Public servants hide wealth, Seoul burglary suspect says

He sends his allegations to opposition party


SEOUL, South Korea -- Call it the kimchi capers.

A thief breaks into the homes of several prominent citizens, including two Cabinet members and two police chiefs, stealing all kinds of loot.

But when a suspect is finally apprehended, he allegedly tells prosecutors that his victims have vastly understated their losses.

A police chief failed to report a wad of cash the thief had found under a container for the pickled cabbage in the refrigerator, said Kim Kang Ryong, the 32-year-old burglary suspect.

Another police chief failed to report stacks of bills Kim allegedly pilfered from a flower vase. Missing gold ingots, expensive jewels and valuable paintings also went unreported, the suspect allegedly insists.

Kim even claims to have stolen $120,000 from the briefcase of a prominent governor who is President Kim Dae Jung's economic adviser.

In a country where memories of bribery scandals that brought down former presidents are still fresh, the scandal has South Koreans wondering who to believe, the suspect or their own officials.

"The politicians are all thieves," taxi driver Kim Il Won, 48, scoffed as he launched into a harangue about corruption. "They wouldn't claim how much they lost, because the politicians would have [gotten] their wealth through corruption in the first place."

Raising eyebrows even more is how the thief's story came to light.
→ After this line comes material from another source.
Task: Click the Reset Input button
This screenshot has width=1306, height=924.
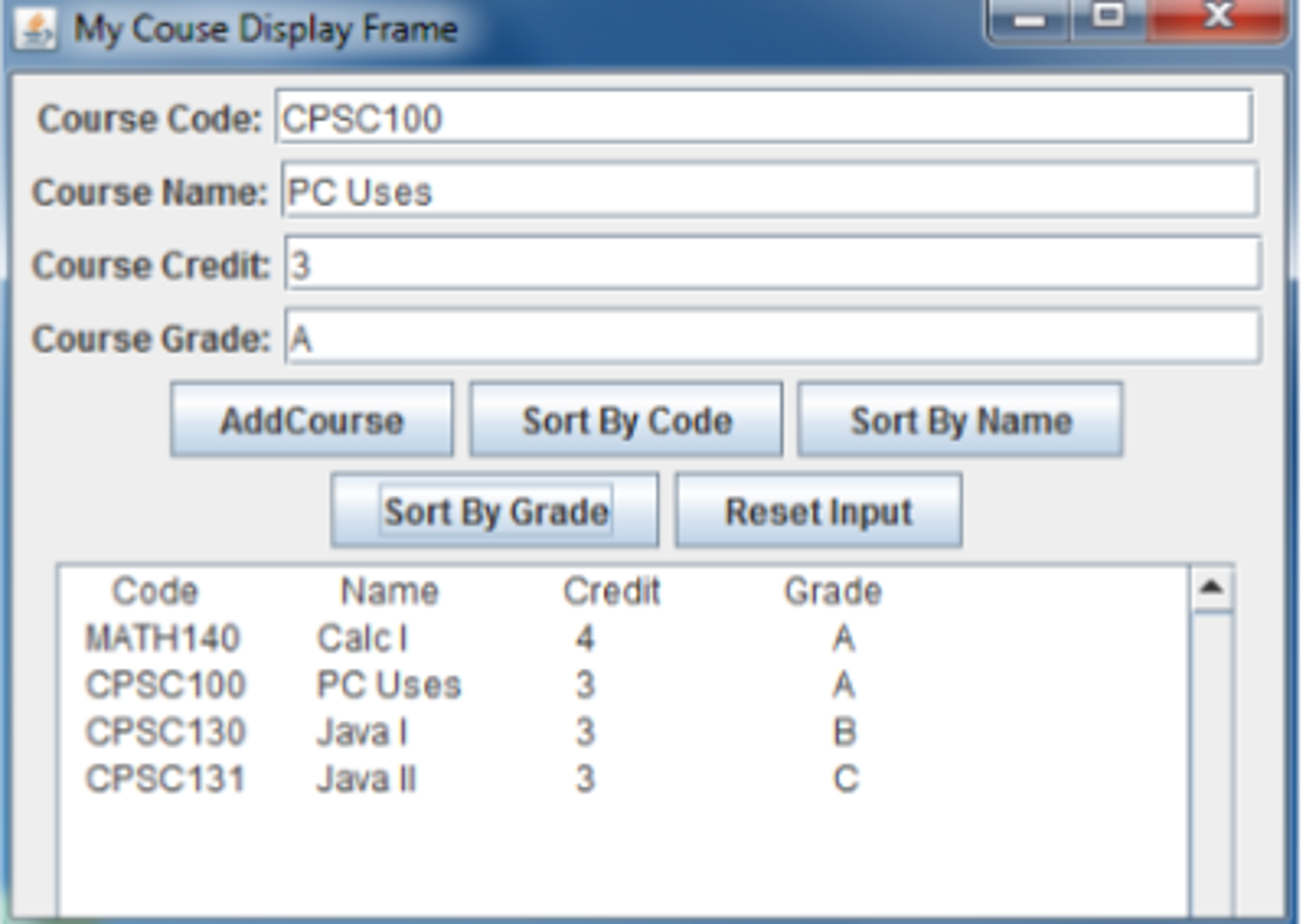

While in jail awaiting trial, the suspect sent a letter disclosing his allegations to the opposition Grand National Party, which went public with the charges.

Many publications now are making hay with the scandal. "The thief is shouting out and the victims are hush-hush," blared a recent headline in the Hankuk newspaper. Some of the 19 alleged victims say they aren't missing anything.

Police Chief Kyung Hwan claims to have lost only 8 million won (about $7,000) in cash that he said he was saving from bonuses, not the 50 million-plus won the thief claims he found in 58 envelopes, newspaper reports say.